WORK TO DO:
Render the lines of the records from the one containing "This screenshot has width=1624, height=2283." through the one containing "pyautogui.click(x=1232, y=799)" as a Markdown table with the columns Number and Entry, giving each line its own numbered row and skipping blank lines.

----

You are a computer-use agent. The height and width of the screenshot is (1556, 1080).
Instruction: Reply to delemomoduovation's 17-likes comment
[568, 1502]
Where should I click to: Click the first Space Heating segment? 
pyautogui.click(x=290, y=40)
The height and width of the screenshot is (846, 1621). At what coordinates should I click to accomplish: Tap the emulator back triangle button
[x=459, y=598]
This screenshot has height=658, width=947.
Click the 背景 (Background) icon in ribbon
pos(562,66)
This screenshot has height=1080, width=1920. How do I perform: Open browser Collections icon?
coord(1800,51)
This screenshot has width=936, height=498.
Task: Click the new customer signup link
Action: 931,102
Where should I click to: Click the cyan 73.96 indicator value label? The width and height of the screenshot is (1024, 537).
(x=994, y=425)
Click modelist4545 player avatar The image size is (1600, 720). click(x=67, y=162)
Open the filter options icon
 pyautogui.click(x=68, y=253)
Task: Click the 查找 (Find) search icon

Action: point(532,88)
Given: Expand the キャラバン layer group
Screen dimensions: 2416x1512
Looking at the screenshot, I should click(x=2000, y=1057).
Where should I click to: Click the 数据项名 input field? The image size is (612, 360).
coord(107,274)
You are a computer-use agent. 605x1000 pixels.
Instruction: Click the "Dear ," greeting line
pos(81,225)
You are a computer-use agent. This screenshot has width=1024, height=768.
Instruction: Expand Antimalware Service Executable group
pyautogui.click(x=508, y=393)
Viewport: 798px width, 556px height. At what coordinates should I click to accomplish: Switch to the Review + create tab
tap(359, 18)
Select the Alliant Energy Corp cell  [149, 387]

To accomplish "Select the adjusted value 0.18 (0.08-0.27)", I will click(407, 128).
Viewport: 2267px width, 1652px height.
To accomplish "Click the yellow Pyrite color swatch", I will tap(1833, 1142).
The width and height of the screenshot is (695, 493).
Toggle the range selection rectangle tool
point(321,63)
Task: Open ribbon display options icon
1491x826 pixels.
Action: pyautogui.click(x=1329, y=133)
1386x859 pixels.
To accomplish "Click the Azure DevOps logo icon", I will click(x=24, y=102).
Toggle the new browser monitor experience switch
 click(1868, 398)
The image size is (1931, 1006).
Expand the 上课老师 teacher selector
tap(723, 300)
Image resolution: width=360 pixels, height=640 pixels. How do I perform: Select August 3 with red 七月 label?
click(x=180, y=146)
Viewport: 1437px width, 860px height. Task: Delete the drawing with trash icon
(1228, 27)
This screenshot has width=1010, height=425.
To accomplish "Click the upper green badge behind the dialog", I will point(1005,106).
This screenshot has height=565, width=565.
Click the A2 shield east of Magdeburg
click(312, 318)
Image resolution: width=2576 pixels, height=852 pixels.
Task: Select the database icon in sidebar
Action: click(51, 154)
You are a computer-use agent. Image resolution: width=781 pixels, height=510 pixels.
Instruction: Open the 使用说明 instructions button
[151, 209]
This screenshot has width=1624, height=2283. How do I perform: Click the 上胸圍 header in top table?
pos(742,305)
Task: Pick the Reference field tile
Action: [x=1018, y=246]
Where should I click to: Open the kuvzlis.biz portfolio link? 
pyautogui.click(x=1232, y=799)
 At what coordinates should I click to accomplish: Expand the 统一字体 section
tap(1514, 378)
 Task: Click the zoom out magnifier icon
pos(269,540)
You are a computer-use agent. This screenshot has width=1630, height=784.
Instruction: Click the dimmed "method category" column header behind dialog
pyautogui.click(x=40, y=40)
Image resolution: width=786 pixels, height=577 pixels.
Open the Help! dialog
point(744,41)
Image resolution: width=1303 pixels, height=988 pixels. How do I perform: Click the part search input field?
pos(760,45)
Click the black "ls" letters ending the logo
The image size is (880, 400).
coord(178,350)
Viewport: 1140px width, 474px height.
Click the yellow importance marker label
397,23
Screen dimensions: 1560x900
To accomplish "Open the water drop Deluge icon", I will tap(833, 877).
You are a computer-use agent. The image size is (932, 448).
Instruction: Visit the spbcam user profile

----

SOLUTION TO THIS TASK:
| Number | Entry |
|---|---|
| 1 | This screenshot has width=1624, height=2283. How do I perform: Click the 上胸圍 header in top table? |
| 2 | pos(742,305) |
| 3 | Task: Pick the Reference field tile |
| 4 | Action: [x=1018, y=246] |
| 5 | Where should I click to: Open the kuvzlis.biz portfolio link?  |
| 6 | pyautogui.click(x=1232, y=799) |